◆ TASK DETAILS
Only the text of the records belongs in the answer; the pictures must be dropped.

◆ STORED DATA
----

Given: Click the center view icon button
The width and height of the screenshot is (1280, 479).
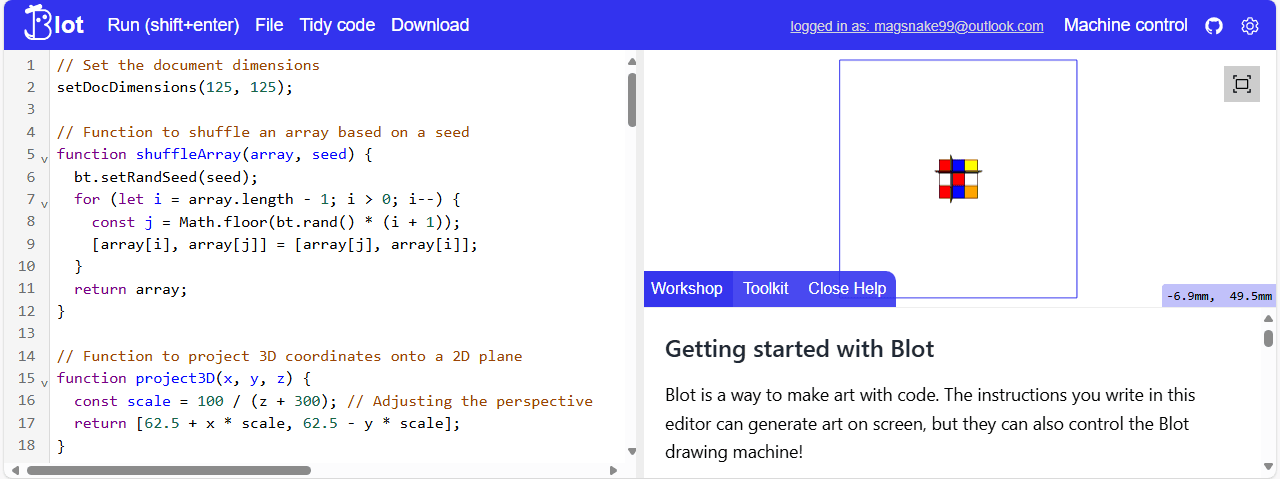Looking at the screenshot, I should [1241, 84].
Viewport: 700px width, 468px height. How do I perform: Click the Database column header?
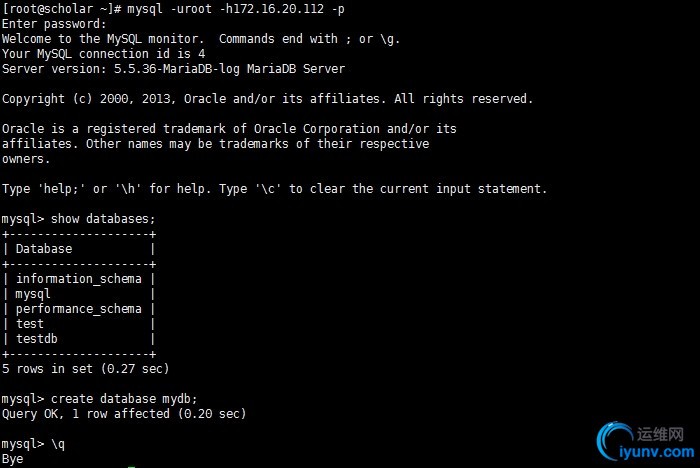(x=44, y=248)
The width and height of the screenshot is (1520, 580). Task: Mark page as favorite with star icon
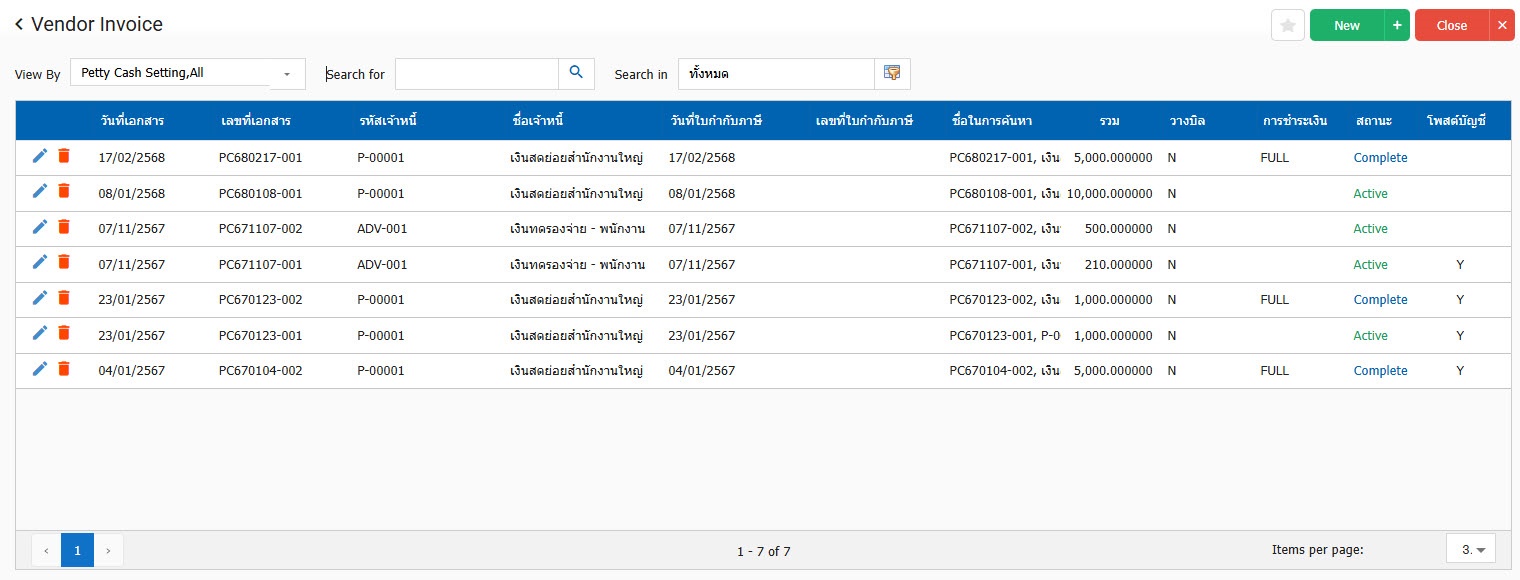1287,26

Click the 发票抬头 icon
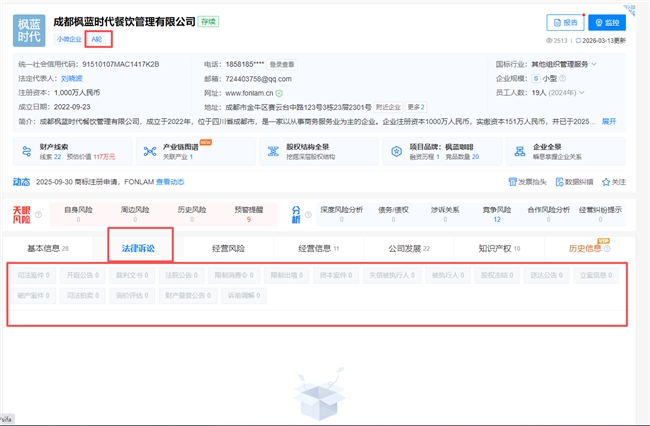pyautogui.click(x=512, y=182)
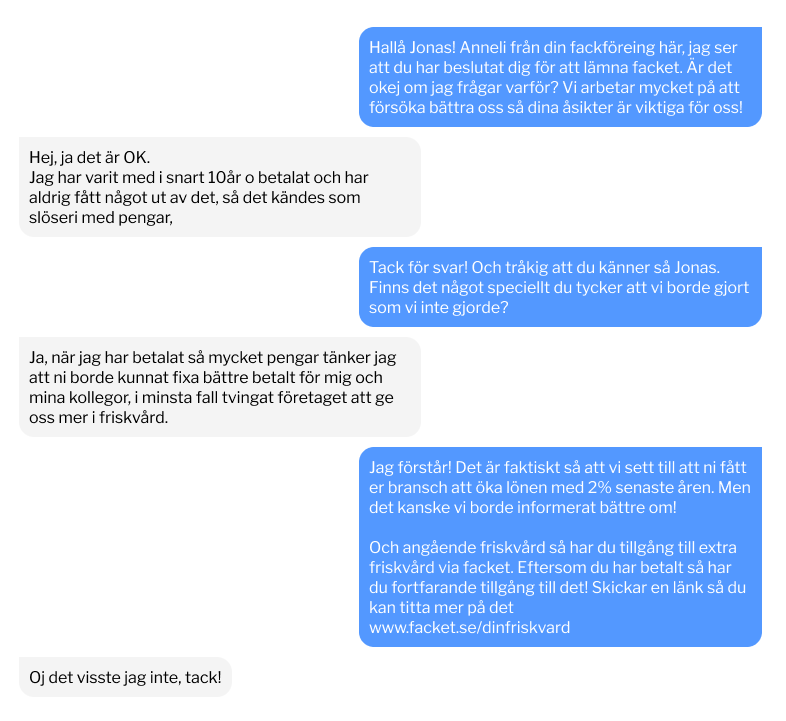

----

◆ WRITTEN SOLUTION
Given: Click the center view icon button
The width and height of the screenshot is (1280, 479).
Looking at the screenshot, I should [1241, 84].
Viewport: 700px width, 468px height. How do I perform: Click the Database column header?
(x=44, y=248)
The width and height of the screenshot is (1520, 580). Task: Mark page as favorite with star icon
1287,26

Click the 发票抬头 icon
pyautogui.click(x=512, y=182)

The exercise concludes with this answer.